Rafly menghembuskan napasnya pelan, sebelum akhirnya menjelaskan apa yang telah terjadi pada Nasya. Keadaan kekasihnya yang saat ini terbaring tidak sadarkan diri dengan perban di lengan kirinya. "Jadi gitu, Na. Maafin aku baru ngabarin sekarang, soalnya tadi kalut banget lihat Nasya sekacau itu," ujar Rafly mengakhiri penjelasannya.
Selama Rafly menjelaskan, air mata mulai menggunung di pelupuk mata Alana. Ia benar-benar tidak menyangka ini akan terjadi pada sahabatnya. Rafly rupanya tidak menceritakan semuanya, ia hanya mengatakan Nasya hendak melakukan aksi bunuh diri dengan alasan yang masih tidak diketahui.
"Iyah enggak apa-apa, Fi. Sekarang Nasya dirawat di mana?" tanyanya serak, Alana sudah tidak bisa menahan air matanya saat ini.
"Di rumah sakit Citra Medika, sekarang masih di UGD. Tapi nanti kalau udah dipindah di ruang inap aku kabarin lagi, Na," jelas lelaki itu.
"Oke makasih, Fi. Aku siap-siap dulu, kabarin aja kalau kamu butuh sesuatu nanti aku bantu," balas Alana yang dijawab 'iyah' oleh Rafly dan selanjutnya panggilan telepon berakhir.

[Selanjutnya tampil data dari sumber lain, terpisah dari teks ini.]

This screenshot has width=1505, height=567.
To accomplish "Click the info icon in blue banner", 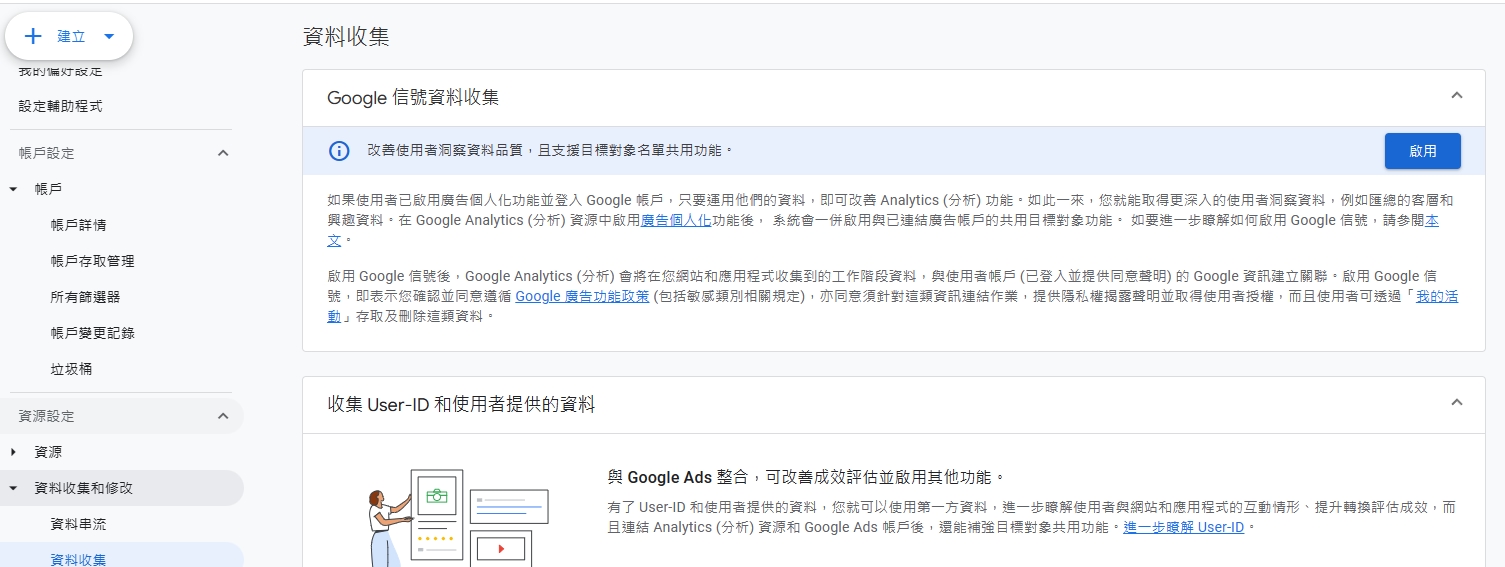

Setelahnya, kesunyian kembali menghinggapi ruangan itu. Kesunyian itu membawa pikiran Rafly saat awal ia bertemu dengan Nasya, takdir yang membawa mereka bisa bertemu dan dekat seperti ini.
Flashback ....
Hari itu bisa dikatakan sebagai hari tersial bagi Rafly, bagaimana tidak, ia sudah berjalan hampir setengah jam mendorong motornya namun belum mendapati penjual bensin eceran di mana-mana. Keputusannya memilih melewati jalan tikus yang katanya lebih cepat sampai, malah berujung apes. Motor yang Rafly kendarai tiba-tiba mogok di perumahan baru yang masih sedikit penghuninya membuatnya tidak bisa meminta tolong pada warga sekitar, ia hampir putus asa sampai beberapa kali lelaki itu mengumpat meluapkan kekesalannya.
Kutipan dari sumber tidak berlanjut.